Stavolta è un film impegnativo dato che parla tanto di metafore, immagini, figure allegoriche, situazioni non proprio normali, ma significative e rimandi al classicismo greco come il complesso di Edipo o la tragedia di Medea. Anche un po’ di Dante nella struttura. Eppure la narrazione ha una bella linea retta, fuorviata alla lunga solo poche volte per entrare nella testa del protagonista. Qui Phoenix è fenomenale, espressivo sempre, anche quando sta’ immobile e in silenzio per lunghi istanti a non fare niente.
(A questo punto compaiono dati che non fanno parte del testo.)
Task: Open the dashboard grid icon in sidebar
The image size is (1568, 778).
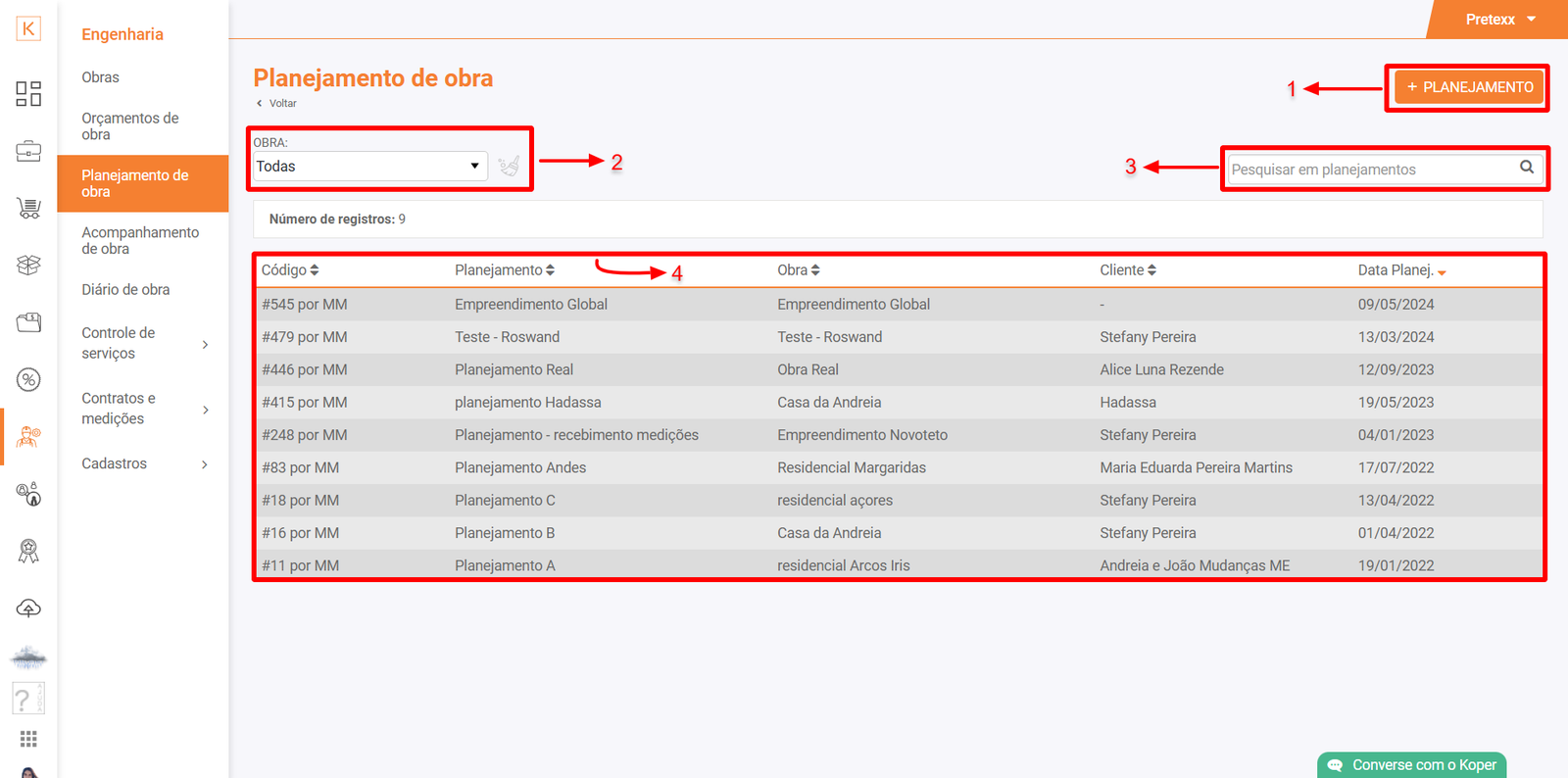Action: click(x=28, y=94)
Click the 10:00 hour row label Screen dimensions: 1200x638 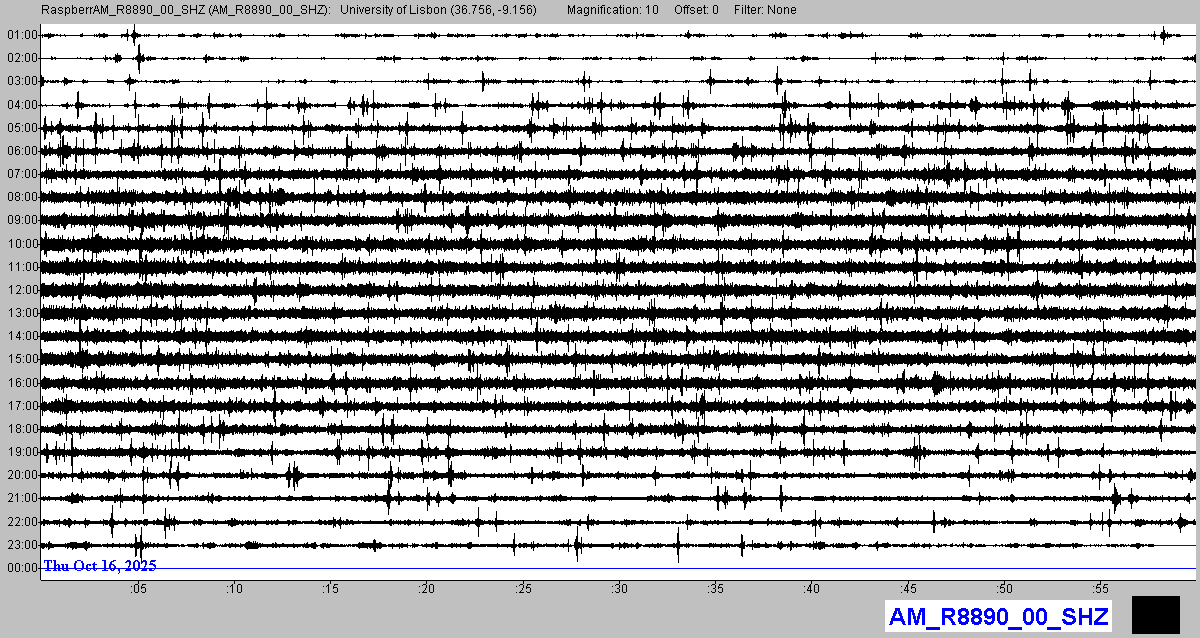point(21,244)
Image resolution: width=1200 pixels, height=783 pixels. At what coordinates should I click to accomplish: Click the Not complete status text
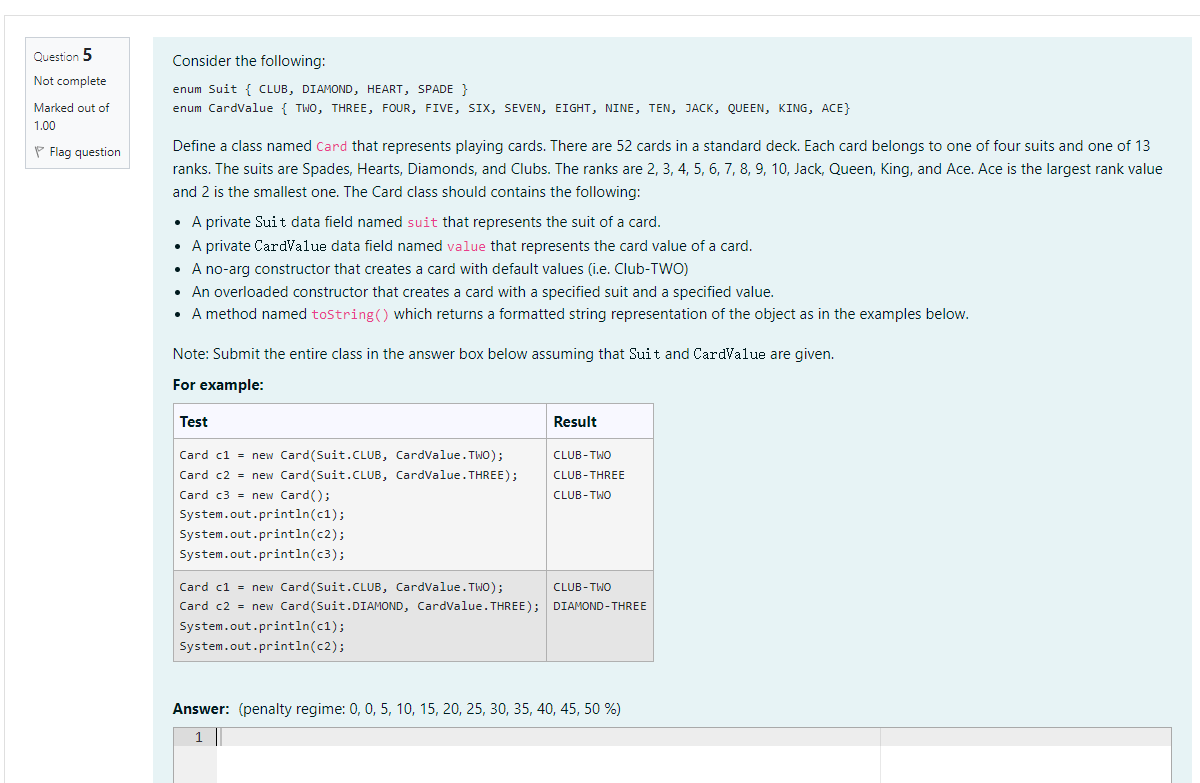pyautogui.click(x=71, y=81)
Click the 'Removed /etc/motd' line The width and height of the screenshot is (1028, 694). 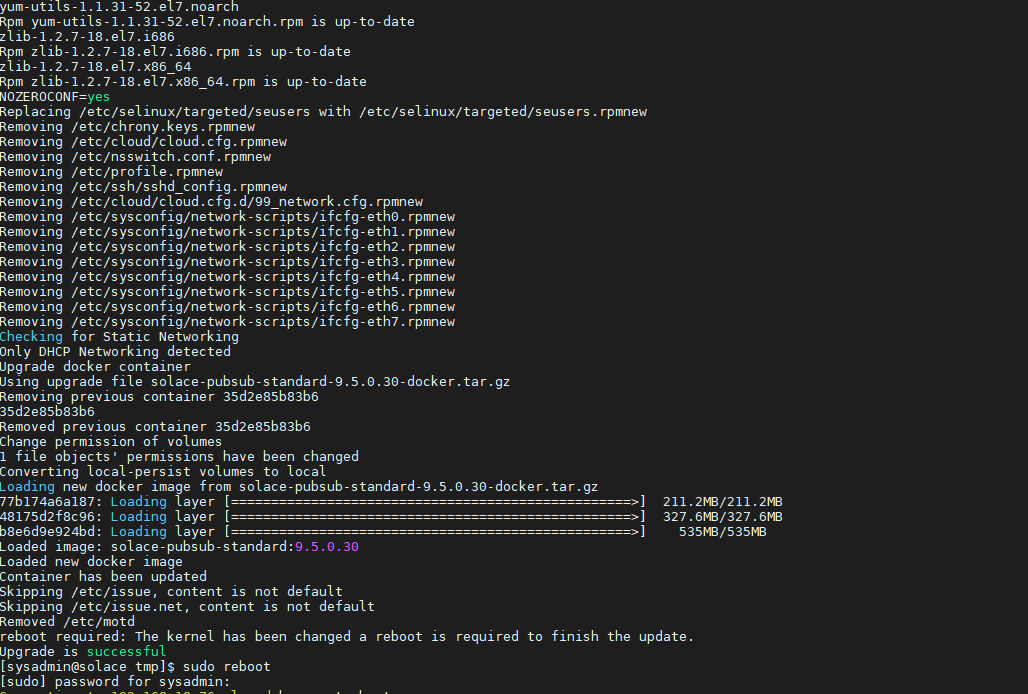point(67,621)
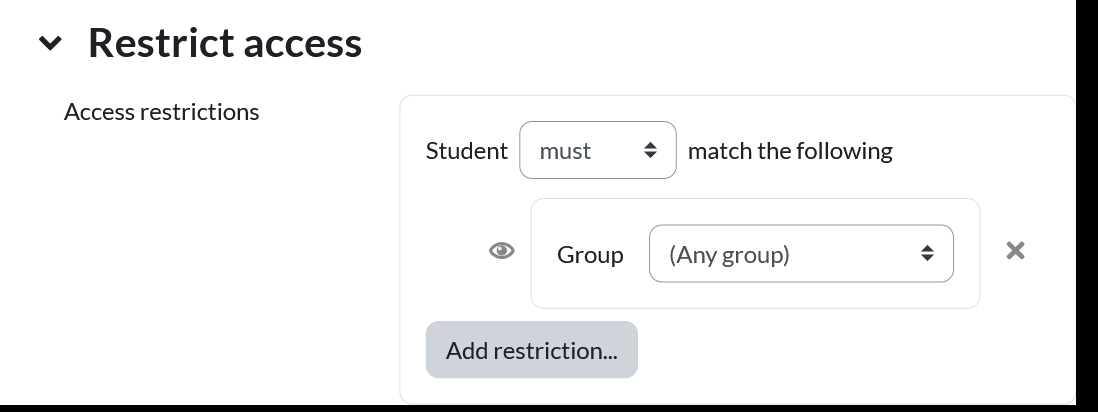Click the arrows on the must selector

pos(651,151)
La regia è molto quadrata, si prende i suoi tempi, gioca di silenzi e rumori roboanti, di inquadrature in prima e terza persona e un montaggio col giusto ritmo con momenti di tensione pura. Le parti oniriche in animazione sono belle girate. Le musiche sono in gran parte diegetiche e ben azzeccate. Non è un horror o un film che fa’ paura, ma piuttosto è un dramma grottesco e surreale con sfumature ad alti picchi di terrore. Come se a furia di stare a vedere sempre un uomo che è pieno di paure ed insicurezze si finisce per provarle con lui. Almeno una decina di scene rimarranno ceralaccate nella memoria.
Le tre ore possono sembrare spaventosamente lunghe, ma le tante cose narrate e la morbosa curiosità di sapere chi fossero i suoi genitori, se la sua condizione fisica-mentale sia veramente quella che è e a capire di più sul suo passato terranno incollati allo schermo. D’altronde parla di amore distorto e mancato, di sensi di colpa, paure che hanno tutti che prendono forma, di ricordi e sogni infranti, ma anche di morte in un certo senso e di castrazione mentale.
Sarà divisivo, dato che soprattutto nel finale lo spettatore avrà libera interpretazione, esattamente come voleva il regista. Un po’ come un Garland o Aronofsky. Stavolta merita veramente una visione, se non tre.